STATED TASK 1:
Copy out the records word for word, starting at the line that contains "You are a computer-use agent. This" and running through the end of the records. Leave the pictures out.

Check out The Art Newspaper's guide to London Gallery Weekend 2022 for recommendations on the best exhibitions to see during the three-day event, top trends and commentary
A wide swathe of commercial galleries opening from Battersea to Bermondsey and down into Peckham and Deptford mean that the capital’s former no-go underbelly has become a major contemporary art hub, albeit one spread over a large area. South London spaces come in all forms—from gritty and industrial through to the intimate and domestic.
Until 4 June, The Sunday Painter, 117-119 South Lambeth Road, South Lambeth, SW8 1XA
Baltimore-based artist Cynthia Daignault makes serial ‘image streams’ of works sourced digitally but painted in oil on paper and organised around big topics such as whiteness, suburbia, war or the environmental crisis. These paintings are hung salon-style, with the multiple images on each gallery wall representing one work. They will be able to be viewed after the exhibition in a series of manuscript boxes where they can be flipped through like the pages of a book. The show’s title refers to ideas of utopia but also to the way idealism can both drive us and tear us apart.
Ada M. Patterson: to be rewritten on banana leaves
12 May-25 June, Copperfield, 6 Copperfield Street, Southwark, SE1 0EP
Ada Patterson works between Barbados, London and Rotterdam and for her first UK solo show is debuting The Whole World is Turning. This video piece was made in 2019 in the devastating wake of Hurricane Dorian and is a queer and personal retelling of the hurricanes which have always played a key part in the social fabric of life and death within the Caribbean. This is accompanied by Patterson’s Kanga for the Present, textile works which were also partly inspired by Dorian, and another allegorical film centred around an aloe farmer and the lessons to be learnt from dwindling water supplies in a fast-changing world.
Until 11 June, Castor, Enclave 1, 50 Resolution Way, Deptford, SE8 4AL
New wall-based and free-standing works combine to create an installation of distinct geographies both accentuated and partitioned by suspended veils. These map a mysterious physical and psychological underworld of both earth and body, referring to the present restless state of the earth which, due to shifts in climate and ecologies, throws up long-buried artefacts from a distant past.

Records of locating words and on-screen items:
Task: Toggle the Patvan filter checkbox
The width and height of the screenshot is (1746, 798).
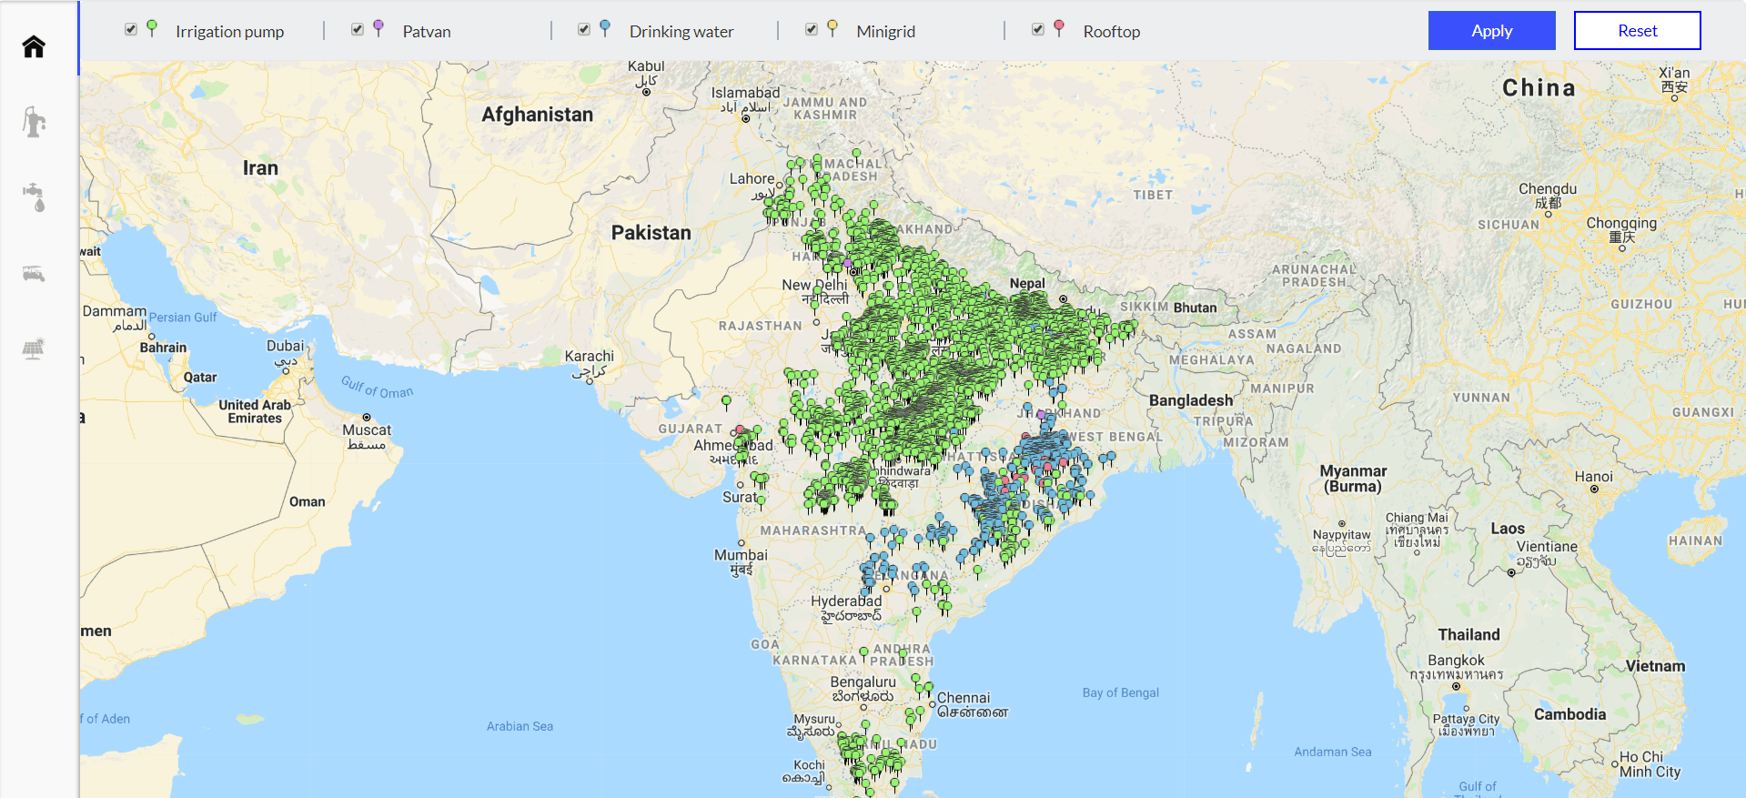Action: [358, 29]
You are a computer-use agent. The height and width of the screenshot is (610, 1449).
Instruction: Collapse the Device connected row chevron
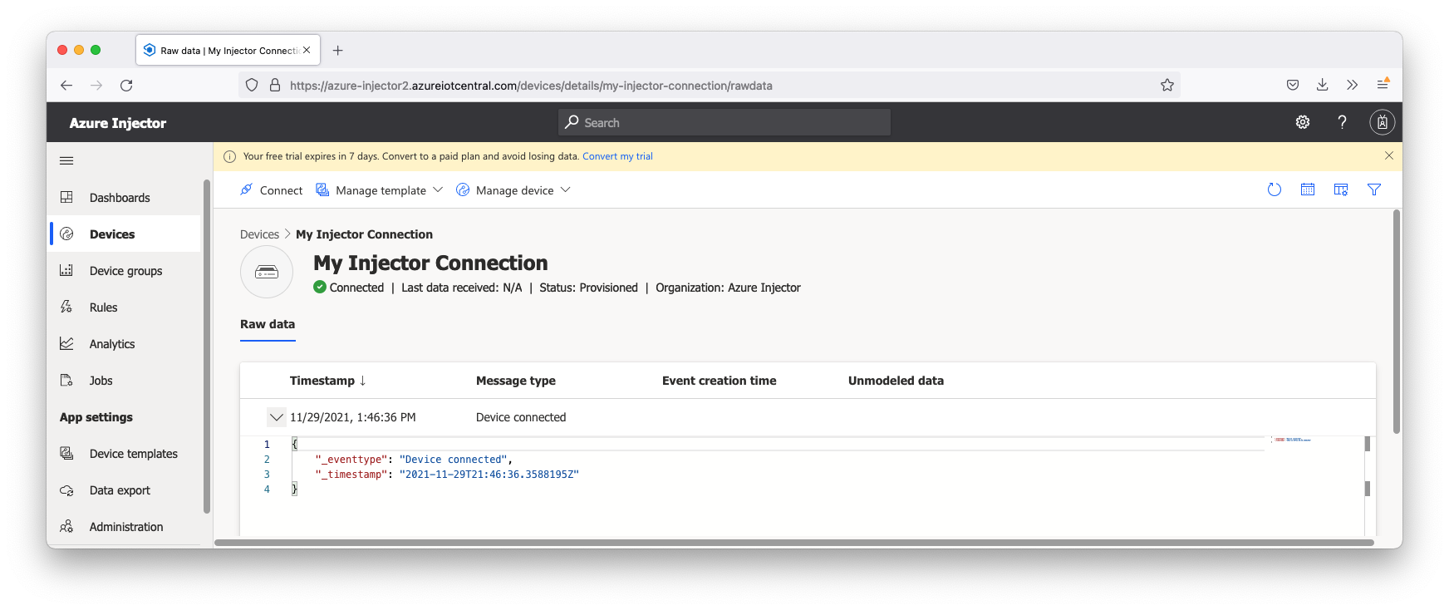[x=276, y=417]
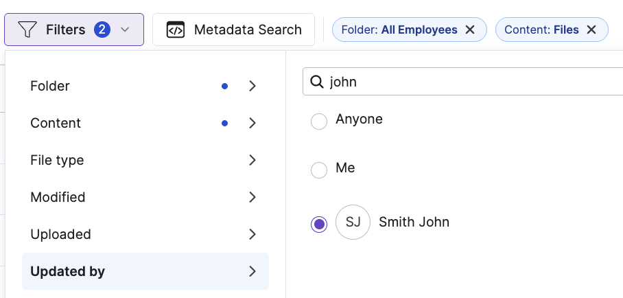Image resolution: width=623 pixels, height=298 pixels.
Task: Select the Anyone radio button
Action: (319, 122)
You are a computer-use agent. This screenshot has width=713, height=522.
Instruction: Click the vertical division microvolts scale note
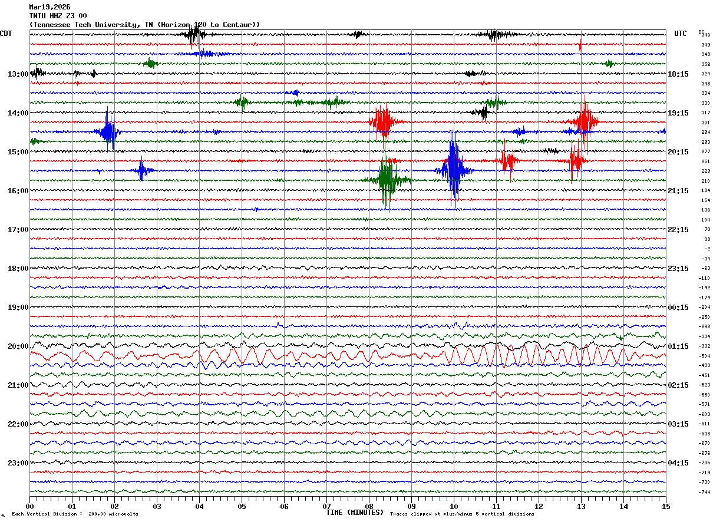point(75,514)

STATED TASK 2:
According to the London Gallery Weekend guide, where does Ada Patterson work?

WRITTEN ANSWER 1:
You are a computer-use agent. This screenshot has width=713, height=522.
Instruction: Click the vertical division microvolts scale note
point(75,514)

WRITTEN ANSWER 2:
Between Barbados, London and Rotterdam.